Portuguese politician

Sofia Matos (born 1990) is a Portuguese politician. A member of the centre-right Social Democratic Party (PSD), Matos was elected to the Assembly of the Republic of Portugal in 2019 as a representative of the Porto constituency and re-elected in 2022, when she headed the PSD list for Porto.

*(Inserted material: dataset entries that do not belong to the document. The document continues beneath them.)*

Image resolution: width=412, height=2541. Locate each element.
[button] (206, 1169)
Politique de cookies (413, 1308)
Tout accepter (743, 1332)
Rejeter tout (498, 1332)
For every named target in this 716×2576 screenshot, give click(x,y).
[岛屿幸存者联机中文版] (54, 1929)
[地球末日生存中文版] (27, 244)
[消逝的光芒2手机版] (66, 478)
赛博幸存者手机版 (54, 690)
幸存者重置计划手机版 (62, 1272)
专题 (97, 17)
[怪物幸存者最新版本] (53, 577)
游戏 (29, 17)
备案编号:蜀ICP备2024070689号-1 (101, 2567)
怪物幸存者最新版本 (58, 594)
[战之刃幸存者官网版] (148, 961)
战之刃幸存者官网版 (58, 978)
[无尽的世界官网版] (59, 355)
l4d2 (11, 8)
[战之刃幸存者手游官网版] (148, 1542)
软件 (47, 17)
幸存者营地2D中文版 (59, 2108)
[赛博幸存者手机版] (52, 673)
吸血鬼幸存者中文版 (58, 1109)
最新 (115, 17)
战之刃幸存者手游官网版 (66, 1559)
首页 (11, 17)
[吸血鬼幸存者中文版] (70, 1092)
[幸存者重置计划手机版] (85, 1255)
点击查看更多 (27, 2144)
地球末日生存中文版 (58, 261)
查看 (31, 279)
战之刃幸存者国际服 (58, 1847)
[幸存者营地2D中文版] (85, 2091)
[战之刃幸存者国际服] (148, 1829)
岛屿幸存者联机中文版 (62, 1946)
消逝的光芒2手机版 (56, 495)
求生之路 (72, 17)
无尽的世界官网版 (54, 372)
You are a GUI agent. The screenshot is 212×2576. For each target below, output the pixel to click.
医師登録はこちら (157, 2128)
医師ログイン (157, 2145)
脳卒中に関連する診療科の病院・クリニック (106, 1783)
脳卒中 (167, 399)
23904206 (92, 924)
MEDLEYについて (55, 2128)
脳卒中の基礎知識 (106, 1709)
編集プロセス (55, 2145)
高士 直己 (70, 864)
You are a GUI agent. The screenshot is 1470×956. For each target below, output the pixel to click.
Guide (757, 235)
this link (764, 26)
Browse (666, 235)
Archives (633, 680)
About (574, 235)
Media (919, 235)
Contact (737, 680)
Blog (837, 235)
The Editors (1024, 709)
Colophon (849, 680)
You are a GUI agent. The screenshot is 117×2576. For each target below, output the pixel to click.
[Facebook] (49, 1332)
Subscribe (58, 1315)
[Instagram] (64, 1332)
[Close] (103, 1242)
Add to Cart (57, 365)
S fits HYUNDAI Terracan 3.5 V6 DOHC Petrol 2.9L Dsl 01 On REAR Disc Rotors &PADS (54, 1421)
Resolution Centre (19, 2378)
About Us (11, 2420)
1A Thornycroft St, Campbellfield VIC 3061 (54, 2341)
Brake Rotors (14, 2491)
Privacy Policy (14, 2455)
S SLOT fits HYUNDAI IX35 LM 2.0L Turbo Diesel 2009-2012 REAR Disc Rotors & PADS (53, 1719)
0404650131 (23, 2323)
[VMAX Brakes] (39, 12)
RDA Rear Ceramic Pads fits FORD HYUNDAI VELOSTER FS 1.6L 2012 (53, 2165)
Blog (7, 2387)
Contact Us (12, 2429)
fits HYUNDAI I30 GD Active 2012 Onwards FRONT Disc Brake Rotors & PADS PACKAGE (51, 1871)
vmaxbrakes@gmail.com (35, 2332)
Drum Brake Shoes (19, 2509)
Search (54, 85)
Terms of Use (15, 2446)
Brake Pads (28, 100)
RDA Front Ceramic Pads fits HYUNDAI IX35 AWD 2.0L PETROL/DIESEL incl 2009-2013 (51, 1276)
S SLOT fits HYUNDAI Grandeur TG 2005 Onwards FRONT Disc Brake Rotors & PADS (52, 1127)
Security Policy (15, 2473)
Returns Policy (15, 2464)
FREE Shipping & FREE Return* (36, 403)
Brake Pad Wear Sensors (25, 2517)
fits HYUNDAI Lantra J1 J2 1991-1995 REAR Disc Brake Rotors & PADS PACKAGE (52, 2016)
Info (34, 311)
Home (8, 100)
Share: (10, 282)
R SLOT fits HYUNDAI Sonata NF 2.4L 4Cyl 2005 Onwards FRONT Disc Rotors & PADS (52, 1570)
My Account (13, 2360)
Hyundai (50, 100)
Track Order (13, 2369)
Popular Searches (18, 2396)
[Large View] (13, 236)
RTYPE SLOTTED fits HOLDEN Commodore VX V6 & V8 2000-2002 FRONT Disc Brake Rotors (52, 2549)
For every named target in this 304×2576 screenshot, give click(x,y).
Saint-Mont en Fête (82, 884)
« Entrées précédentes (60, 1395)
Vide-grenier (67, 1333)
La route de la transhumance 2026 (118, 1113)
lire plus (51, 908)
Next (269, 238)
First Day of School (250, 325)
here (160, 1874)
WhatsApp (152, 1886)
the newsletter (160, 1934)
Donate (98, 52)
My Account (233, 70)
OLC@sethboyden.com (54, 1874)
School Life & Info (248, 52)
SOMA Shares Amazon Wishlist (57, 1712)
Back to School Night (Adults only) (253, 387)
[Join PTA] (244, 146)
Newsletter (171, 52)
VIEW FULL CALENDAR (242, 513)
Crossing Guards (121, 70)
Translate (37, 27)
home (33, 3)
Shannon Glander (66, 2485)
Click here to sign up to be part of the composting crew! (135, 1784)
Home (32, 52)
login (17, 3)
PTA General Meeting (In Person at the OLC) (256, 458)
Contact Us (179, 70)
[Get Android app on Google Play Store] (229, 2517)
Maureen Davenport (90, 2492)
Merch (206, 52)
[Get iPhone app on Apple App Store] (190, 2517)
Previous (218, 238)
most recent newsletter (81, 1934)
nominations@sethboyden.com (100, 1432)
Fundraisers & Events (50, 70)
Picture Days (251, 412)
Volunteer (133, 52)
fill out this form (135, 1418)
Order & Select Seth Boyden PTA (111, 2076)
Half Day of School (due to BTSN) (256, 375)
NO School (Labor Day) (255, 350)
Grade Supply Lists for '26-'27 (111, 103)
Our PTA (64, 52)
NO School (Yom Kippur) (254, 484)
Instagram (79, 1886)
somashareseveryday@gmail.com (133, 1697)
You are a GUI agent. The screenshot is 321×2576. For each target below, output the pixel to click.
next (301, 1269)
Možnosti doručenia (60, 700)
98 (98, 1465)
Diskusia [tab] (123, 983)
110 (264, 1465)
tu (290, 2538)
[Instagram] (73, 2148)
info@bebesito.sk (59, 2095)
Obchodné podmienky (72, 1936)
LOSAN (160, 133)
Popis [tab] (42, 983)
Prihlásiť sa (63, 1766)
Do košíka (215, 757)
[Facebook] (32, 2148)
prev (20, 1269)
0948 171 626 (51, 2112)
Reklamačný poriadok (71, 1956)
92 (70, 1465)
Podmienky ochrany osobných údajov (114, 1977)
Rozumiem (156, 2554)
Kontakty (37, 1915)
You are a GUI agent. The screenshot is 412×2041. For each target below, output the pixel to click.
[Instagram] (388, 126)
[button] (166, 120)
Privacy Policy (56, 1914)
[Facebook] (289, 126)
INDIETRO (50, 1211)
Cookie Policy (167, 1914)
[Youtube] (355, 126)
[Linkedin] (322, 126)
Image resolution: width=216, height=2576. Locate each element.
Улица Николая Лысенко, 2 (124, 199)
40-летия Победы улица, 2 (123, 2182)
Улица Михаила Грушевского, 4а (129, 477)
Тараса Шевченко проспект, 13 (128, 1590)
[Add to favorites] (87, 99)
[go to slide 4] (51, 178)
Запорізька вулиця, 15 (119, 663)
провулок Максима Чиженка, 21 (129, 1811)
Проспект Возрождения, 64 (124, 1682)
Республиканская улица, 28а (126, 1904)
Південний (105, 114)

==Early life and education==
Sofia Helena Correia Fernandes Sousa Matos was born on 28 September 1990 in Trofa, a municipality in the north of the Porto metropolitan area in Portugal. Her parents were politically active and she can remember being part of a campaign in 1998 for Trofa to be upgraded to municipal status. She has a degree in law and became a junior partner at the Porto law firm of Bcp Advogados.

==Political career==
In 2009 Matos met the president of the Social Democratic Youth (JSD) of Trofa and was invited to attend one of its meetings. Rising up through the ranks of the JSD she became a candidate for its national leadership in 2020, losing by 40 votes. In 2013 she became a member of the municipal assembly of Trofa, representing the PSD. In the 2019 national election she was elected to the Assembly of the Republic on the PSD list for Porto. During her first term she served on the Committee on Constitutional Affairs, Rights, Freedoms and Guarantees. In the January 2022 national election she was selected by the then leader of the PSD, Rui Rio, to head the party's list for the Porto constituency. In the election in Porto the PSD increased its vote by 1.2% compared with 2019 but lost one seat because of the improved performance of the Socialist Party of the prime minister António Costa.